Rhino Records, your “One Stop Pop Culture Shop” dedicated to “discovering and compiling … relatively obscure hits, and those ‘hits’ you never heard,” not only offers a wide variety of ‘60-era American and British pop, pre-punk, and psychedelic “Artyfacts” in its Nuggets anthologies and boxed sets, it also aptly documents in its albums’ liner notes applicable rock history that can serve as either refresher courses or as edification for the uninitiated.
Nuggets, Volume Three: Pop, from 1984, is a good example of how the LP’s back cover annotations provide succinct and incisive commentary and biographical information that not only enhance the track-by track listening experience, but also sets up the overall scheme of things. It's a mission statement of sorts that touches upon some nuances of experimental changes creeping into the state of AM Pop radio of the time:
- While pop music of the mid-to-late 1960s brought far reaching change and experimentation, the vast majority of musicians were still trying to concoct good old fashioned, pop-oriented hit records. The San Francisco Sound was promoting turning on and dropping out, but many musicians from all over the country were more interested in becoming the next Beatles, while only marginally incorporating the more radical ideas going on around them.

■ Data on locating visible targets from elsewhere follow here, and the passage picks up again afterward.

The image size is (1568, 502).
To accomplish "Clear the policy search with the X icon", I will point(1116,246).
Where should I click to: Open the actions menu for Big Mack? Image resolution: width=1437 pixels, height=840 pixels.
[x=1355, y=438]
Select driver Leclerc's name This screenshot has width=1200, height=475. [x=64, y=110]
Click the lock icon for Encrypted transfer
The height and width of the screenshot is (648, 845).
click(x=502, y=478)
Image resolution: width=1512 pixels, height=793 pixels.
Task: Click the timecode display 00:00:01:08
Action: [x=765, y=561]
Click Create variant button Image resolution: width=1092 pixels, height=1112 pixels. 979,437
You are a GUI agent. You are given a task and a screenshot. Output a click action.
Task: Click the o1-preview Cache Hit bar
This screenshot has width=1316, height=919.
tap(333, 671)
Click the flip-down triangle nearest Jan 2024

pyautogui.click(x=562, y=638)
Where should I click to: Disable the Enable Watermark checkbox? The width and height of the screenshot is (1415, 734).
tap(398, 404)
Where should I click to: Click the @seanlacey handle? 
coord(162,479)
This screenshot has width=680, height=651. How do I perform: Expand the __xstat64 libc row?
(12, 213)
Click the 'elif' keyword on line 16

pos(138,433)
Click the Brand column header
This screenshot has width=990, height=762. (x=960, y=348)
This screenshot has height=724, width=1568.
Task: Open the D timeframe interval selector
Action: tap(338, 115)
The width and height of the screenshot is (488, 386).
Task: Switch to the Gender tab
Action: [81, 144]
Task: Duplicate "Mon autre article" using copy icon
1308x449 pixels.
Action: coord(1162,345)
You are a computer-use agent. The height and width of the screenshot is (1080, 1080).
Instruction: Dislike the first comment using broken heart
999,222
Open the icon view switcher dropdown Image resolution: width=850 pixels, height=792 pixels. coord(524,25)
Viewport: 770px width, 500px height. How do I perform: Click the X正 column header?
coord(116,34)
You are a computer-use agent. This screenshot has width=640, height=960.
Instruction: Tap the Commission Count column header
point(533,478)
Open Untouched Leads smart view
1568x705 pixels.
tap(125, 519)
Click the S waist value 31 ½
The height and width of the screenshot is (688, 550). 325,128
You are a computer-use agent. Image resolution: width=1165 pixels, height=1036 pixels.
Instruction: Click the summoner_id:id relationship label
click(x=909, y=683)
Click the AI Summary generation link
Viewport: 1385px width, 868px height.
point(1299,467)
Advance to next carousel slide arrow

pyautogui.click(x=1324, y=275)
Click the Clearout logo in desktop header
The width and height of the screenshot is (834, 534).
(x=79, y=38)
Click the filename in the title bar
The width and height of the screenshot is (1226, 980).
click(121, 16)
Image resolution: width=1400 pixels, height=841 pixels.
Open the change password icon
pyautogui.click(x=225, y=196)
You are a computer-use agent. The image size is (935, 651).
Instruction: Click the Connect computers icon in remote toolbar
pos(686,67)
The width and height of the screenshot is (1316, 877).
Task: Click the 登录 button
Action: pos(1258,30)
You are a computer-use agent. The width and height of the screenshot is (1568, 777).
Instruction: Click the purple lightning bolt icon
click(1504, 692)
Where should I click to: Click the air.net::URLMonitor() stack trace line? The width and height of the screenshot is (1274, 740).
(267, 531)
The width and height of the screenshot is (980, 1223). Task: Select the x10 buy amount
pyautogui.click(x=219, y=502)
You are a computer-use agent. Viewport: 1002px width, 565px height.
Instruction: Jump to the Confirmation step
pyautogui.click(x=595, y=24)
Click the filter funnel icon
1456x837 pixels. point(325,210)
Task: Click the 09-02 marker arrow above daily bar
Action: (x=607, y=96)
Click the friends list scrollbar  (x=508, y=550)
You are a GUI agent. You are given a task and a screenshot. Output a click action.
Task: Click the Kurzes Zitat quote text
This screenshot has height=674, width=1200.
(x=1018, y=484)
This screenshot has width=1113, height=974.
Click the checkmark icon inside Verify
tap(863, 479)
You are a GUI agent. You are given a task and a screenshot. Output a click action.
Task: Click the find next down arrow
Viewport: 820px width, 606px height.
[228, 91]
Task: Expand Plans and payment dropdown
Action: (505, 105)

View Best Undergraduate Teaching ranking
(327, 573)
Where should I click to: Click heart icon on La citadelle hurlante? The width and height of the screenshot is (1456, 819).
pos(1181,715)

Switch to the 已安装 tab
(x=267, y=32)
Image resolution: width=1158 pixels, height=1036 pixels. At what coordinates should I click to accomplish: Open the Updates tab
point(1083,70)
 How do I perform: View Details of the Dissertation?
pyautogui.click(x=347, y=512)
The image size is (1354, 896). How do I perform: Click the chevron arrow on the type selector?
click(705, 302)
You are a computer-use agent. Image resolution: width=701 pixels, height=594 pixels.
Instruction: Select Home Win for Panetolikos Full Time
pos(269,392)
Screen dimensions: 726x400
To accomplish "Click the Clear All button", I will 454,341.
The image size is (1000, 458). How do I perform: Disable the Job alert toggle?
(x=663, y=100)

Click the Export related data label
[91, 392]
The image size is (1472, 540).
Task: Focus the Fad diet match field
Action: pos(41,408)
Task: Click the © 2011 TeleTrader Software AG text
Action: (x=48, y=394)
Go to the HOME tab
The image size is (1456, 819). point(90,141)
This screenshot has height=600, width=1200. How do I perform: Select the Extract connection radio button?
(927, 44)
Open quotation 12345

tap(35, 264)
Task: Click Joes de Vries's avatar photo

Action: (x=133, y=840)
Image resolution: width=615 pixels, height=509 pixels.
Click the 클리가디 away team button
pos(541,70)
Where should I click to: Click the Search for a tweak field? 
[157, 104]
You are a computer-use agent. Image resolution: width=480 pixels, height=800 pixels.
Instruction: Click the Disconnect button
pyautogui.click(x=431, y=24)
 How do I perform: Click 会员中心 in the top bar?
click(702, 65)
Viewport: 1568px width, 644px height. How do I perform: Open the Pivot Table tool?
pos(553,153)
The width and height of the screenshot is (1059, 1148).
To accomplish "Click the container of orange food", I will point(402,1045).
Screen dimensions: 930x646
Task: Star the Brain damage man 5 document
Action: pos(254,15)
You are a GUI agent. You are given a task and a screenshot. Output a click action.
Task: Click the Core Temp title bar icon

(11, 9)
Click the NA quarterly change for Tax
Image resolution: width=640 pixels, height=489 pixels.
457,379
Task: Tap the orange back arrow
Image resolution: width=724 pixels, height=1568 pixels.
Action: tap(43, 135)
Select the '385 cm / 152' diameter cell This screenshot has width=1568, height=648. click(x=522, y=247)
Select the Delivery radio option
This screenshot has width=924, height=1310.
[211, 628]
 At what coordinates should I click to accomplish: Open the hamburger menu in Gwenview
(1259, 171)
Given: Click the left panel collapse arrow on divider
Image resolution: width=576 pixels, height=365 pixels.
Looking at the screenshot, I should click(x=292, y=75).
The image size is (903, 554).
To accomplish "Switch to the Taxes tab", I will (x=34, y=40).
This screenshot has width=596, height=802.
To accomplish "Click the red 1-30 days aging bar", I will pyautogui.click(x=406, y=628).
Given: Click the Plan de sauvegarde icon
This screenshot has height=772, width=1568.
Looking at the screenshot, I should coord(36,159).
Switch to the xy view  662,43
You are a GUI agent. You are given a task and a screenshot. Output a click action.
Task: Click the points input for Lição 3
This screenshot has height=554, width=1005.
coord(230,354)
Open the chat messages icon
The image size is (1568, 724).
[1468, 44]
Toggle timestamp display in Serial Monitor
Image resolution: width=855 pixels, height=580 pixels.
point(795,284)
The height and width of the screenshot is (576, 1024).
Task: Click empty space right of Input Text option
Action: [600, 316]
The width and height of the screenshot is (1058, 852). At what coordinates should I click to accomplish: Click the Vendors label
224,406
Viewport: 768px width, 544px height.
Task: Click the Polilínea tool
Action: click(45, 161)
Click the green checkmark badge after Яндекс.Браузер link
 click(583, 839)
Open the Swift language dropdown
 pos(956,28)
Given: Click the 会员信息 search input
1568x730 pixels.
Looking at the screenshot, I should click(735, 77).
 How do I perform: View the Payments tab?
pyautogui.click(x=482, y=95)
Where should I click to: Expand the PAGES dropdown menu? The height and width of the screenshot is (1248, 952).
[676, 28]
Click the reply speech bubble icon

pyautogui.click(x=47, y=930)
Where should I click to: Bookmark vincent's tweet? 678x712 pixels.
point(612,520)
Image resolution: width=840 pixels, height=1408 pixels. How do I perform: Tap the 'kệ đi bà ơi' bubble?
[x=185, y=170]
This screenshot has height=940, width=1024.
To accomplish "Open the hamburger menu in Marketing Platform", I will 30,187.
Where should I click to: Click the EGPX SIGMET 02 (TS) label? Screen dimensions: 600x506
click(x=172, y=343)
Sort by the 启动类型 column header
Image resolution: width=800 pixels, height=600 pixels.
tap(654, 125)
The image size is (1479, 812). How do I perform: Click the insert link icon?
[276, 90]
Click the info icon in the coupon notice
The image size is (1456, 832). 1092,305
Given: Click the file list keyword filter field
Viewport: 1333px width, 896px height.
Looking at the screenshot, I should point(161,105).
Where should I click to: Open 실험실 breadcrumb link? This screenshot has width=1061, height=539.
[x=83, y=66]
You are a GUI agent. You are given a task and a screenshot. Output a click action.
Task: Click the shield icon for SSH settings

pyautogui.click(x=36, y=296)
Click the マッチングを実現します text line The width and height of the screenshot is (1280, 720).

Perhaps nothing on this album's 14 cuts signifies that inclination for “becoming the next Beatles” better than 1966’s “Lies,” by the Knickerbockers, which kicks off this volume of Nuggets. Even after all these years, “Lies” remains an uncanny fab-four dead ringer, from its Lennon-ish lead vocal to rave-up harmonies and spirit. But anyone who remembers seeing the Knickerbockers on their many TV appearance back in the day — it was virtually the only way people were convinced that they weren’t actually the Beatles — knows that any similarities stopped with the sound. As the liner notes remark, the Knickerbockers were “An affable bunch [but] their appearance was disappointing, looking more like an early ‘60s New Jersey lounge band (which they were) than a hip Beatles-era rock band.”
Also on the Beatlesque end of the spectrum, though not as slavishly so, is The Merry-Go-Round, represented here by the McCartney-styled sweetness of “You’re a Very Lovely Woman” (I would’ve preferred the Paul-Pop of the great “Live,” but I think that gem shows up on another Nuggets compilation). The Merry-Go-Round were more of a regional success in California, a quartet “led by Emitt Rhodes, ex-drummer of the Palace Guard … After a couple of years and a half dozen singles on A&M, Rhodes became a solo artist. Very Beatles-rooted, his acclaimed 1970 solo debut LP was very favorably compared to Paul McCartney’s first solo album, both in sound, and in playing-all-the-instruments-approach.”